I remember reading about Quake before it was released, and I recall that it was going for a much slower pace. Melee combat and 1v1 fights were the focus, and environments felt very dark and moody.
Not sure if that was a piece of fan-fiction or whatever, this was ~30 years ago so my memory is very fuzzy. It was also passed around in the BBS days so who knows the veracity of what I read. I imagine this document has been lost to time.
I was a little disappointed at the final release that I didn't get the above but it was nevertheless extremely cool.

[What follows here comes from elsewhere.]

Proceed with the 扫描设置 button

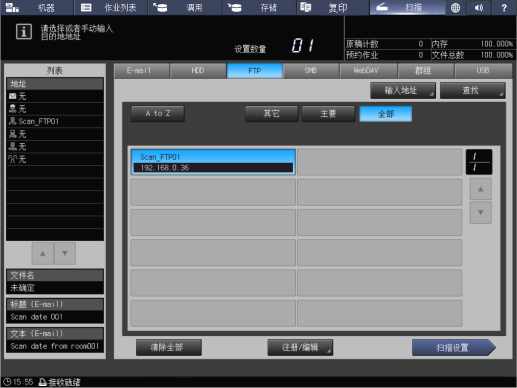pos(454,348)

Yeah, Quake was supposed to be their RPG in development, The Fight for Justice. "You start off as Quake, the strongest, most dangerous person on the continent." Your character in The Fight for Justice was supposed to start off with a Thor-like hammer and a ring of protection. They tried to carry forth the combat with the hammer into the final Quake game, making it a more melee-focused thing albeit with the ability to shoot thunderbolts or other magic and cause shockwaves by striking the ground with the hammer, etc. They found it didn't work, and they all just wanted to play with more Doom-like guns anyway. The hammer may have become the Axe and Lightning Gun weapons in the final game.
What I don't get is that Goldeneye came out the following year was way more impressive in everyway but it's quake and quake 2 that's remembered as ground breaking. I had an N64 and was convinced by hype to get a 3dfx card for my pc. To be honest it was a bit of a let down.
Goldeneye may have been a very good game, but visually, what the Quake 2 engine was capable of on PC, was far ahead of what the games running on the N64 hardware could ever dream of as it was limited to only 4k texture cache vs PC GPUs back then had 4MB or more of VRAM for textures. This is why N64 textures were blurry.
Maybe you weren't blown away because the games you tried were not great or your PC had bottlenecks, since if you do a side by side of PC games of the era that were also ported to the N64, they look obviously worse on the N64.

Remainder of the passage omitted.